→ **Rows of pointing data**:
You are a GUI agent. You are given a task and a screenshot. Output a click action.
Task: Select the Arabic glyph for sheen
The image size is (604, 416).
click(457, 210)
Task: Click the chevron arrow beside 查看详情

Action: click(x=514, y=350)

→ **Exercise details**: Please turn the records above into a numbered list, one line per item, and leave out the blank lines.

→ **Answer to this task**:
1. You are a GUI agent. You are given a task and a screenshot. Output a click action.
2. Task: Select the Arabic glyph for sheen
3. The image size is (604, 416).
4. click(457, 210)
5. Task: Click the chevron arrow beside 查看详情
6. Action: click(x=514, y=350)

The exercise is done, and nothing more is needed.